If you’ve been following the planned remake of animated Japanese cult classic, Akira, you know that Menace II Society and The Book of Eli director Albert Hughes was attached for quite some time. Hughes departed the project not too long ago, leaving the door open for someone new to step in and perhaps help highly skeptical fans to get a little excited for the not–so–popular decision to remake such a beloved title.
Warner Brothers has chosen the director to replace Hughes, but he’s not quite as known as one might have assumed he would be. The studio has hired Jaume Collett-Serra to direct the Akira remake, after showing off his knack for producing titles that make money while sticking to the planned budgets. Collett–Serra’s previous titles include the 2005 remake of House of Wax, the 2009 horror, Orphan, and the recent Liam Neeson thriller, Unknown.

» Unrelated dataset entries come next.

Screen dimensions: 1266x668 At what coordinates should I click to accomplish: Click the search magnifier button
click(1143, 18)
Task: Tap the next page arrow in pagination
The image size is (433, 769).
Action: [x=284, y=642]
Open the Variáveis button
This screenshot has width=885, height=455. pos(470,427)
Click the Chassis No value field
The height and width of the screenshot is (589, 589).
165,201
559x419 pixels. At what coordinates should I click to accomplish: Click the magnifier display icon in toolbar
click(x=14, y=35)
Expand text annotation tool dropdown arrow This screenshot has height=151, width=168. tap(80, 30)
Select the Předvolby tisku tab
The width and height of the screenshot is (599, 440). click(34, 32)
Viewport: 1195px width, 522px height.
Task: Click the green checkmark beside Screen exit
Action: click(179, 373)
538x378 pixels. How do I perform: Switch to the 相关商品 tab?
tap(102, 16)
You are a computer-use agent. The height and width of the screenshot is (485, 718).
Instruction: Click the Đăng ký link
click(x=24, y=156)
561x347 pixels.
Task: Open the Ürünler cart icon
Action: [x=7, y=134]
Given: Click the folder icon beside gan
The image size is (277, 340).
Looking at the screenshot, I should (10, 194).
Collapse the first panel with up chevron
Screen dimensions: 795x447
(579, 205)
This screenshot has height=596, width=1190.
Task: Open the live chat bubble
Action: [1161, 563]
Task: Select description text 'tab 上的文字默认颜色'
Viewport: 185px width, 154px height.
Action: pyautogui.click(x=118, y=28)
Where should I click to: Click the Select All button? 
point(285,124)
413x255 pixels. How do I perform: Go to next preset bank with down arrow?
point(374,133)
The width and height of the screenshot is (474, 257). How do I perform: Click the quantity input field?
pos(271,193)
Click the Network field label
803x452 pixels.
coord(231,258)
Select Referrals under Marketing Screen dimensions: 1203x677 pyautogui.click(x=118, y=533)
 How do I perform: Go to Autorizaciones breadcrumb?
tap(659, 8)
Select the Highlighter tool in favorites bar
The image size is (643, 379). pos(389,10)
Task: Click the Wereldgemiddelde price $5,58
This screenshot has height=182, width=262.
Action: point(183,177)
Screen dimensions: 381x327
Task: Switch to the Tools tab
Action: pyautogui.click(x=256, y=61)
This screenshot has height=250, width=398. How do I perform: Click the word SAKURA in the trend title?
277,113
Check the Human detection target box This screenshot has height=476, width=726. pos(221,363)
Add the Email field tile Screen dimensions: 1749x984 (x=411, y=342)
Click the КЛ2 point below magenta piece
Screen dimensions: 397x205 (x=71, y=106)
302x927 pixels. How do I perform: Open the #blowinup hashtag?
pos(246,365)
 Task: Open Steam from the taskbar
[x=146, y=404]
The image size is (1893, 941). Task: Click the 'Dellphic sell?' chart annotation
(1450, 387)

This comes as a bit of a surprise, as many expected a name along the same lines as””if not bigger than””the previous director in Hughes (though both have around the same amount of directorial credits to their name). That said, the news seems to make plenty of sense given the problems WB has faced in trying to make Akira a reality.
One of the major speedbumps to remaking Akira has always been the budget. Anyone who has seen the animated film knows and has always known that anyone ballsy enough to try and make a live–action movie from it would need a significant budget to pull it off. Warners know this as well, but is trying to do it as cost–effectively as possible, which is why they’ve reached out to the more affordable director as opposed to bringing in one of the big dogs. The studio has also apparently set a budget of around $90 million for the remake, which seems pretty low when you see most summer blockbusters costing around $150 million or so to make.
Again, Collett–Serra has proven himself as someone who can make things happen with a set budget (Unknown only cost $30 million to make and brought back over $130 million in worldwide box office), and WB is hoping he’ll be able to deliver a live–action Akira people will pay to see within the price range they’ve set. The question is whether it will be faithful enough to lure the faithfuls out to theaters or if the restrictions will lead to this movie’s demise.
There are also the rumors that this was going to be a two–part film, as well. If the plan is to still make two movies at $90 million a pop it would make a lot more sense, but that is all yet to be seen.
Thoughts on the new director and the $90 million budget set by Warner Brothers?